─── ENTRIES SUPPLIED

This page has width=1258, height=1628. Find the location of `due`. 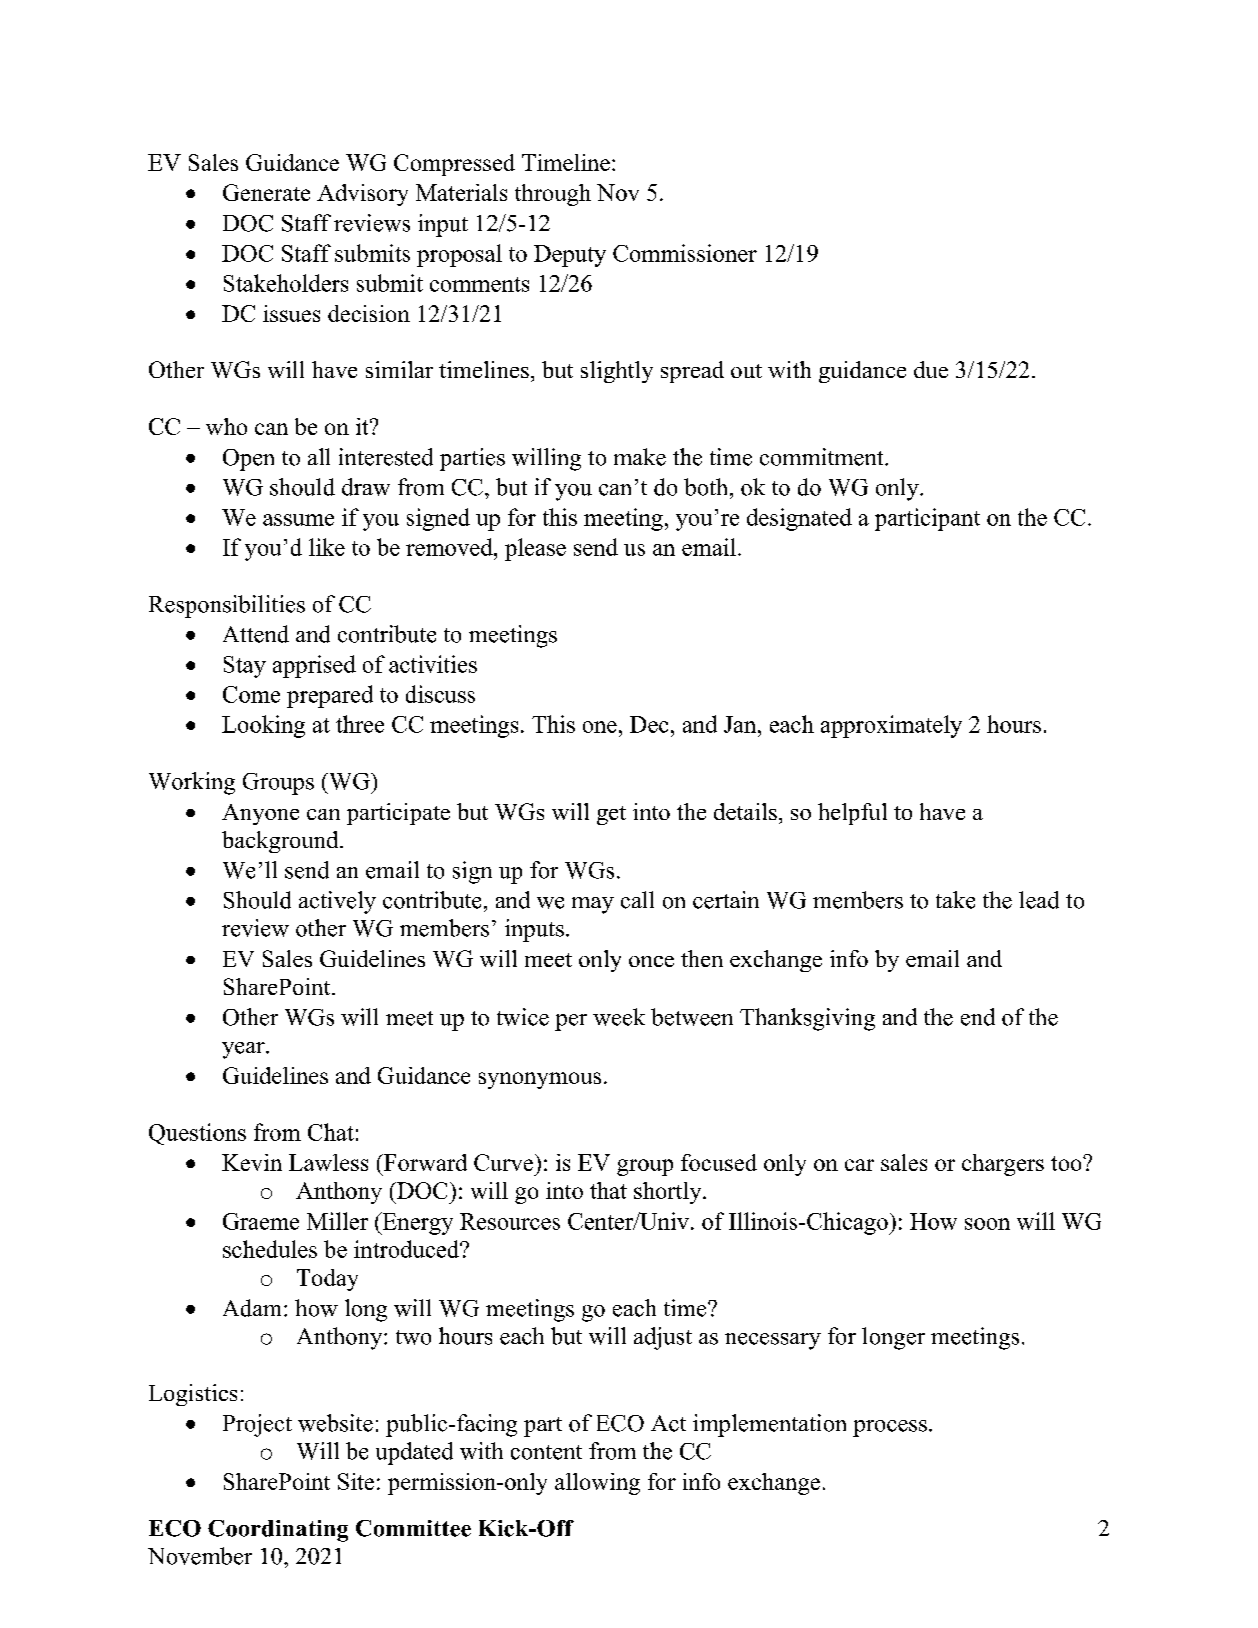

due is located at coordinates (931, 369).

──────
─── ENTRIES SUPPLIED

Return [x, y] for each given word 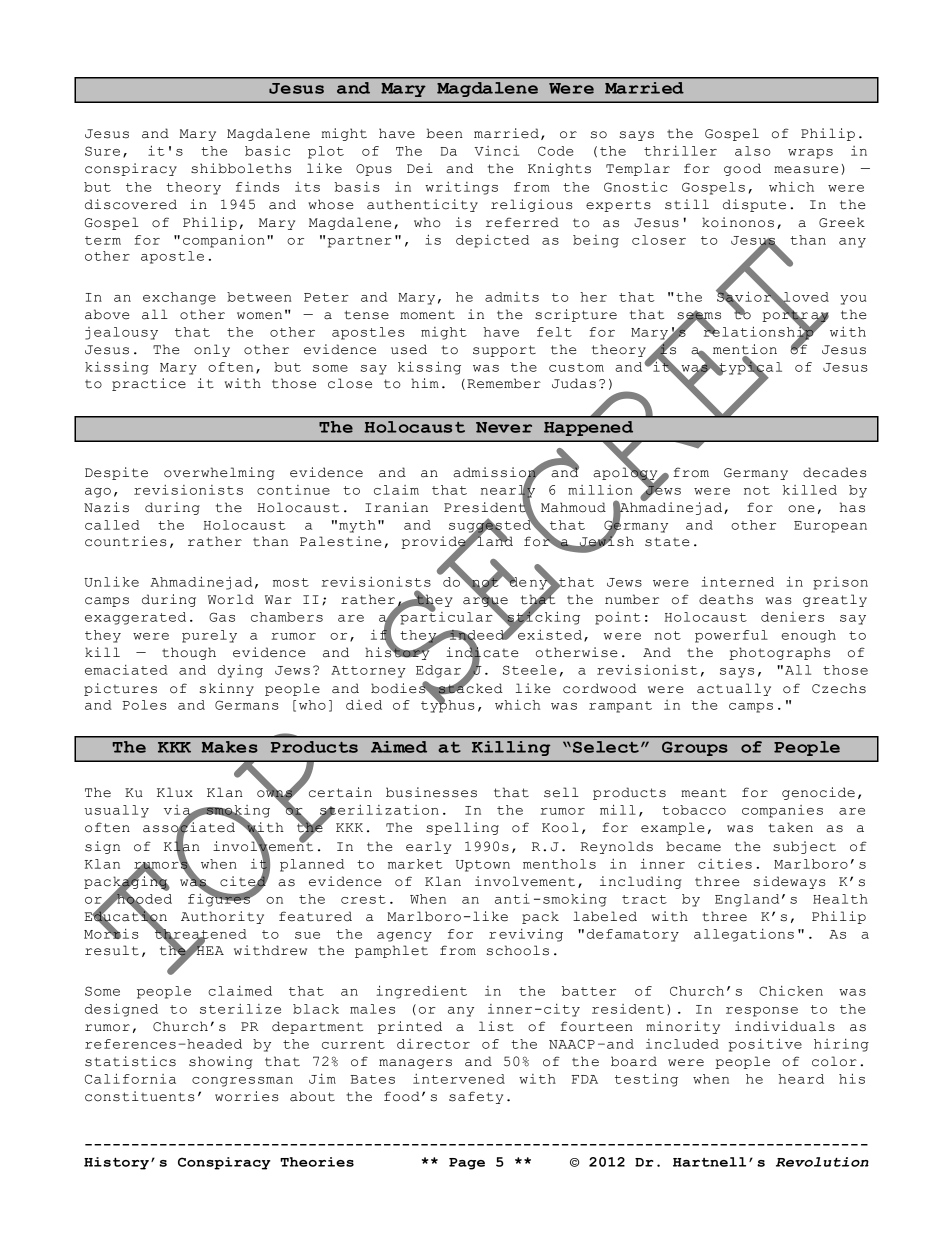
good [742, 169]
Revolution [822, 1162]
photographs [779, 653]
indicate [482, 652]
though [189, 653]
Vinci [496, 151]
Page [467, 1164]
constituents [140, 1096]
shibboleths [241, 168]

──────
─── ENTRIES SUPPLIED

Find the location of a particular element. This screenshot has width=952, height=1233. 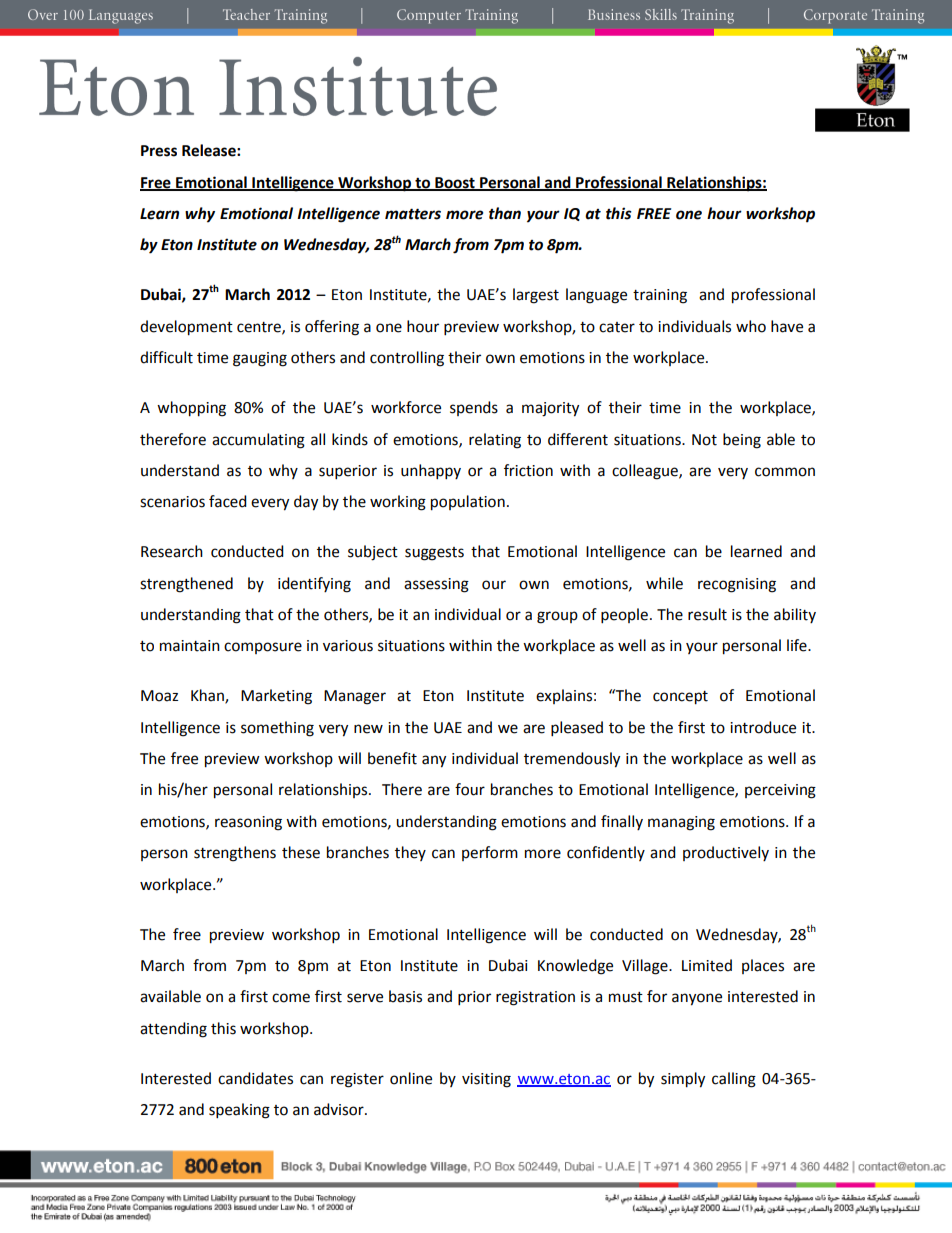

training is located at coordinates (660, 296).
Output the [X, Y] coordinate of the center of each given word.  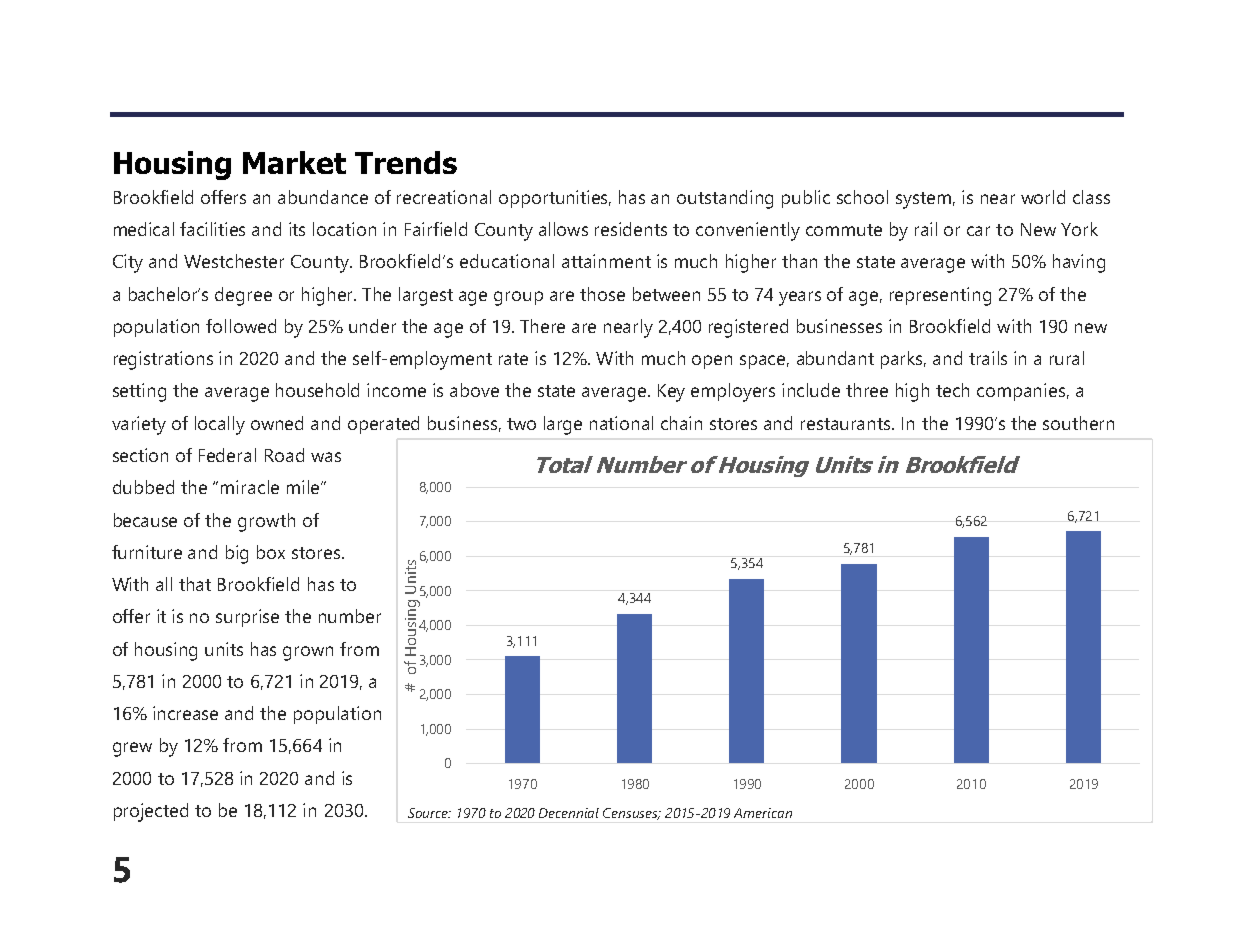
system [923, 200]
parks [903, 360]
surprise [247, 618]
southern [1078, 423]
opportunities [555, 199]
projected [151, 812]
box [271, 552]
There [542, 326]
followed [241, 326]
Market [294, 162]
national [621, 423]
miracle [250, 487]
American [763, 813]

──────

→ EXERCISE PROMPT: Give the part of the records that opens with the line containing "Find the location of a" and closes with the line containing "American [763, 813]" as a JSON list of strings, one string per line, with blank lines left out. Leave the pictures out of the answer.

→ SOLUTION TO THIS EXERCISE:
[
  "Find the location of a particular element. This screenshot has width=952, height=1233. ",
  "training is located at coordinates (660, 296).",
  "Output the [X, Y] coordinate of the center of each given word.  ",
  "system [923, 200]",
  "parks [903, 360]",
  "surprise [247, 618]",
  "southern [1078, 423]",
  "opportunities [555, 199]",
  "projected [151, 812]",
  "box [271, 552]",
  "There [542, 326]",
  "followed [241, 326]",
  "Market [294, 162]",
  "national [621, 423]",
  "miracle [250, 487]",
  "American [763, 813]"
]